:: DIRECTIONS FOR THIS TASK ::
Starting at the line that contains "375x873 pixels. How" and ending at the last of the entries, rewrite those lines with "Ichimoku Oscillator" renamed to "Stochastic Oscillator" and everything else unchanged. Leave the pictures out of your answer.

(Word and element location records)
==*==
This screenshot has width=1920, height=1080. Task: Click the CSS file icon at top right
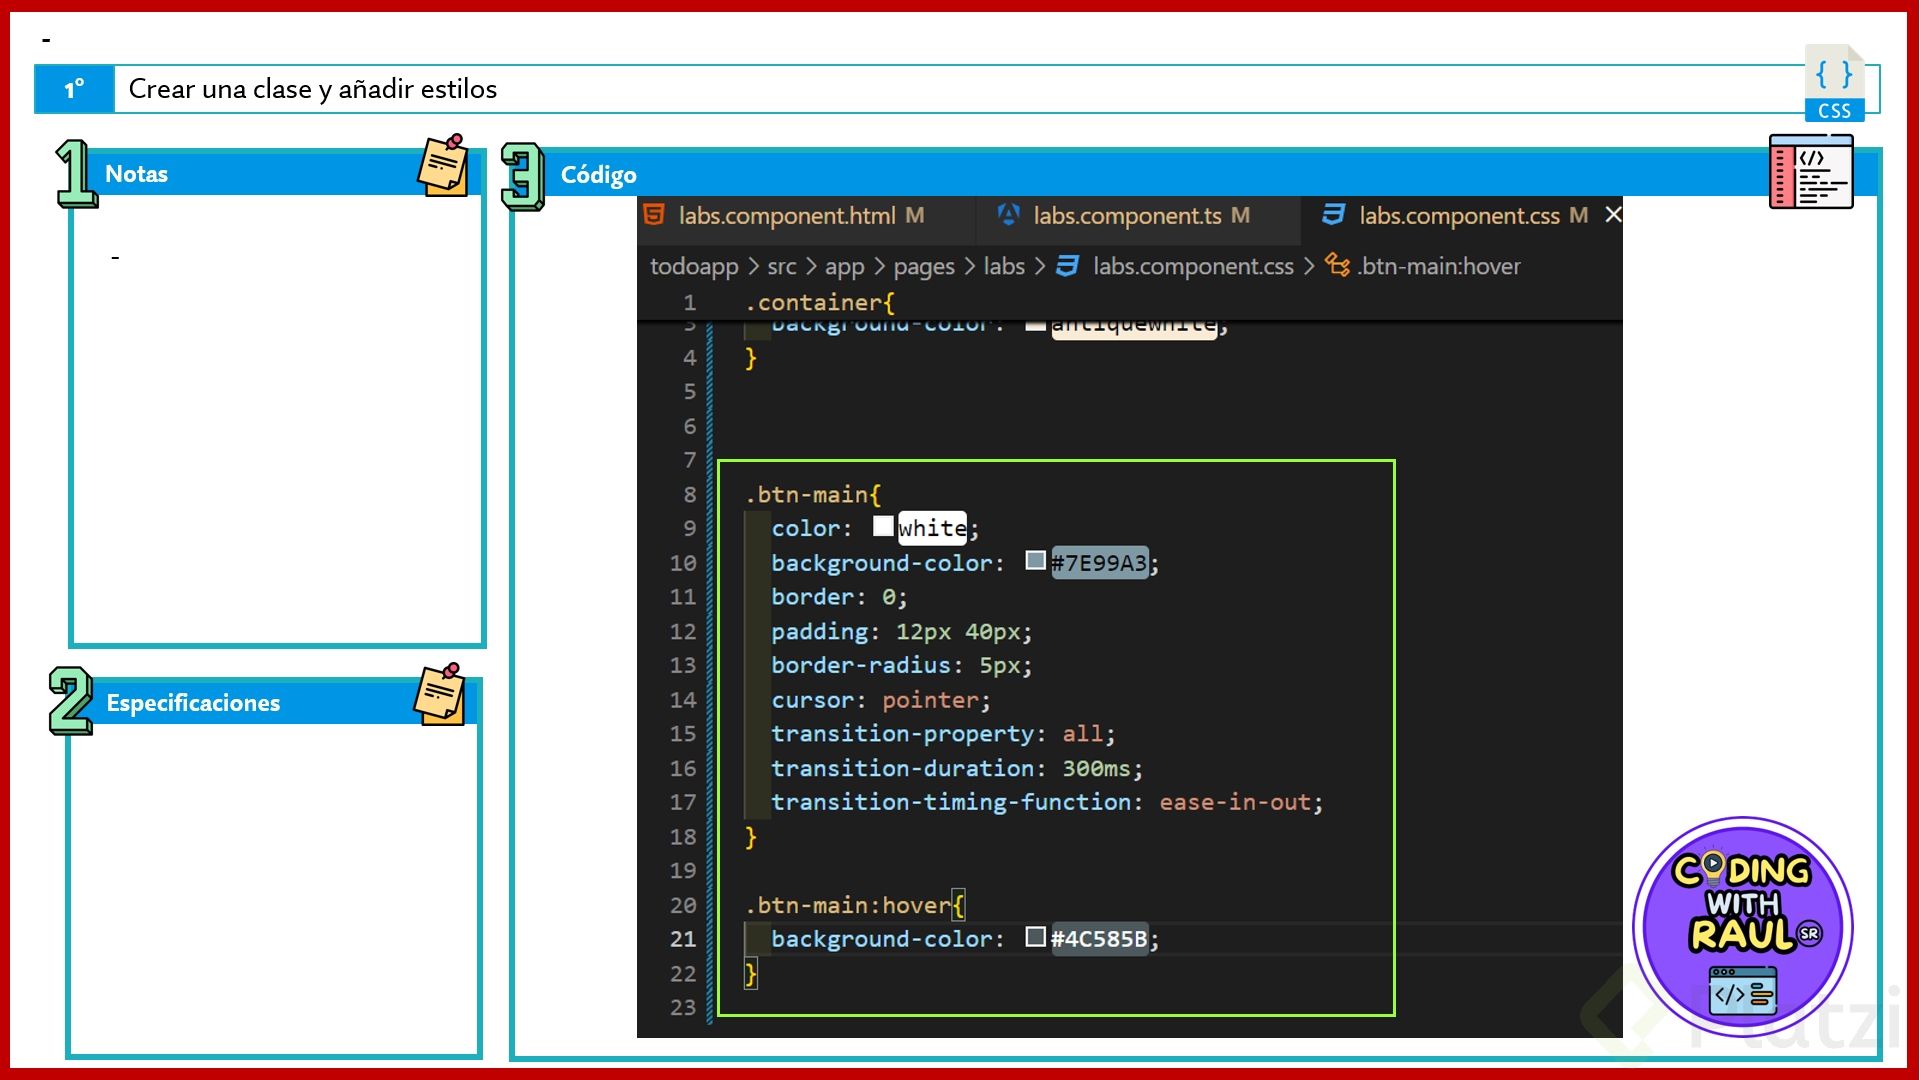1834,84
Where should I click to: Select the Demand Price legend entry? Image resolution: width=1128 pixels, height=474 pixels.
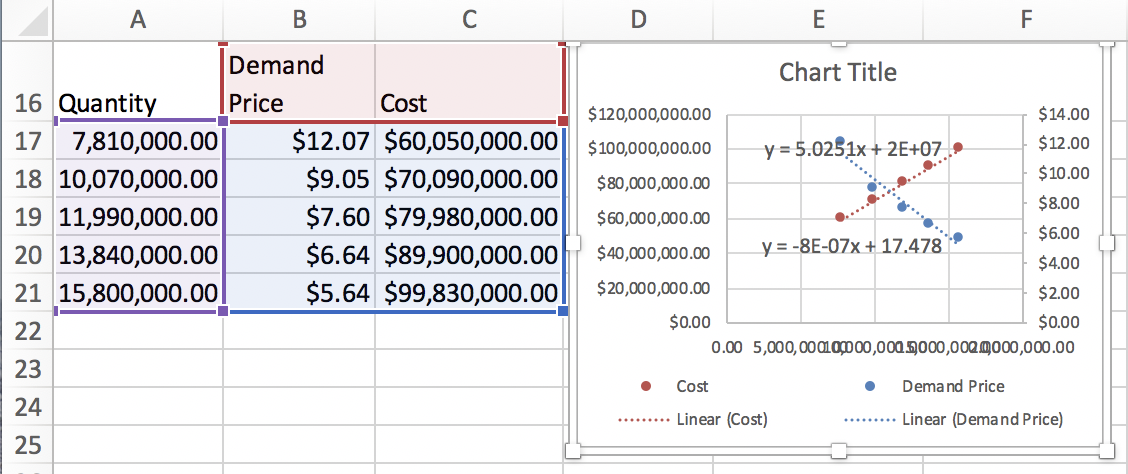952,386
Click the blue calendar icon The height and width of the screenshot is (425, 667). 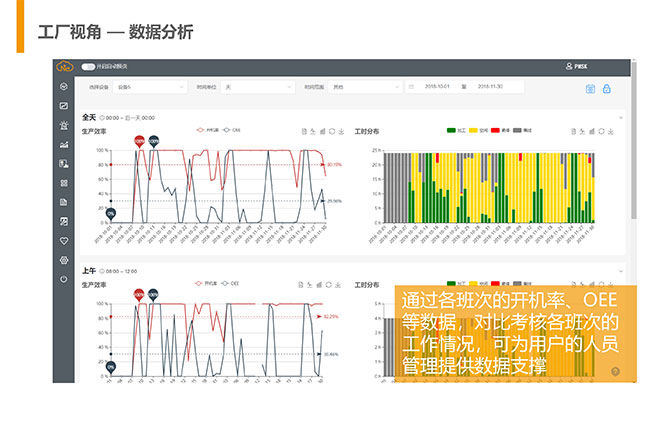point(590,89)
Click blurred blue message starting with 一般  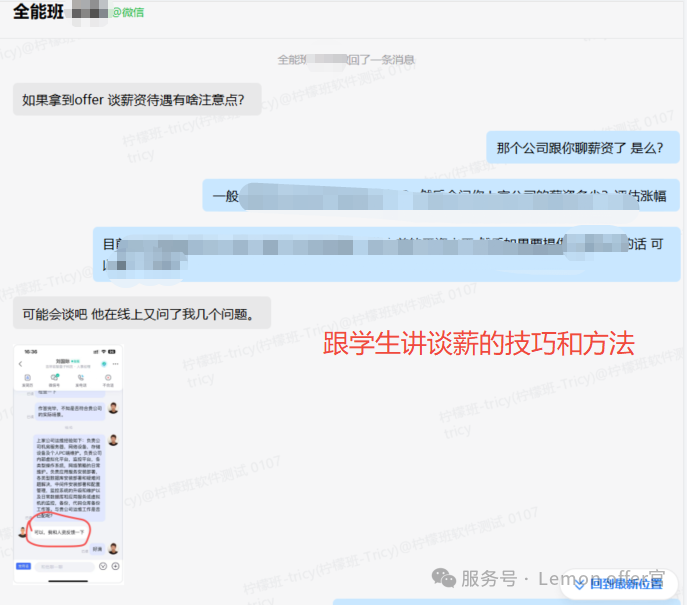(x=440, y=196)
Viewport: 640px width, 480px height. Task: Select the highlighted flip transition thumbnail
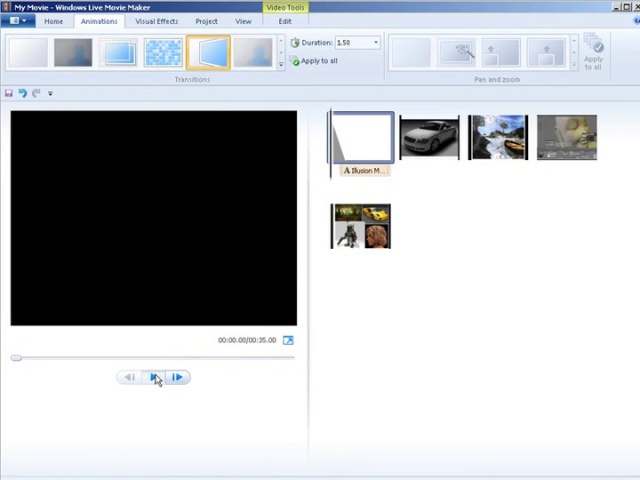[x=208, y=53]

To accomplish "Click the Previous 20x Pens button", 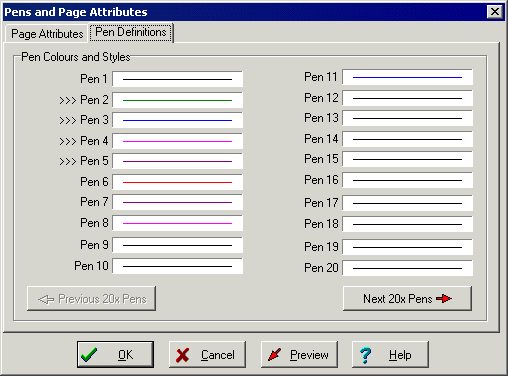I will click(x=91, y=299).
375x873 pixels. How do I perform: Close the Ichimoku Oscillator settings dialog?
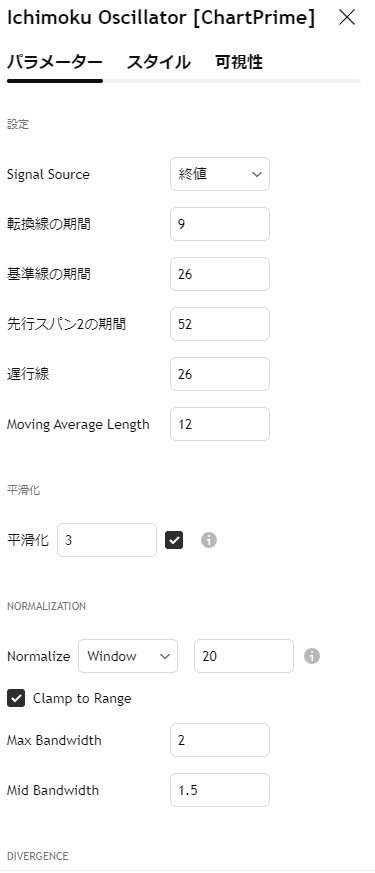(x=347, y=18)
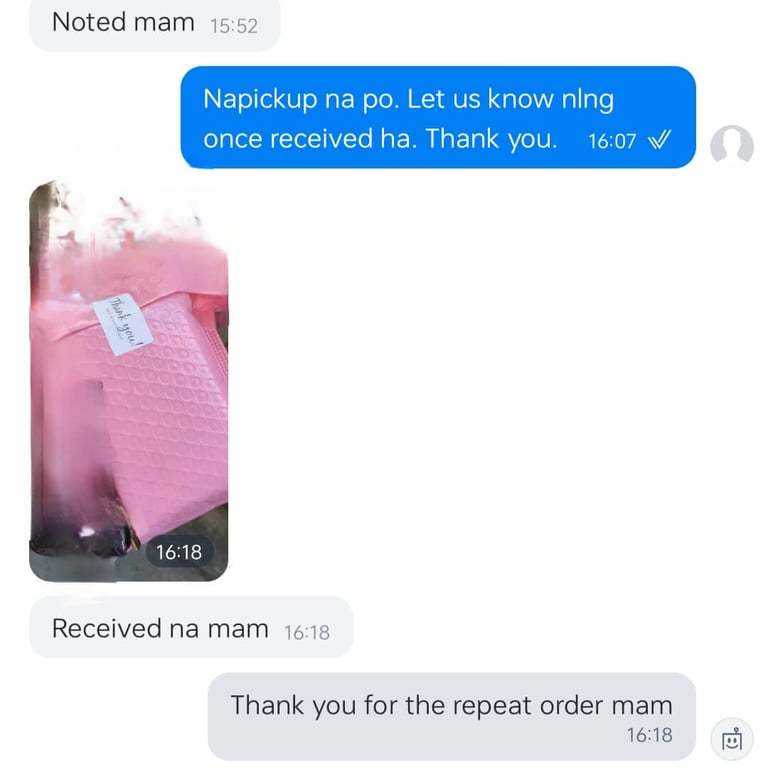Select the blue 'Napickup na po' message
Viewport: 768px width, 768px height.
(438, 118)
==*==
:: EXERCISE RESULT ::
375x873 pixels. How do I perform: Close the Stochastic Oscillator settings dialog?
(x=347, y=18)
Select the blue 'Napickup na po' message
Viewport: 768px width, 768px height.
(438, 118)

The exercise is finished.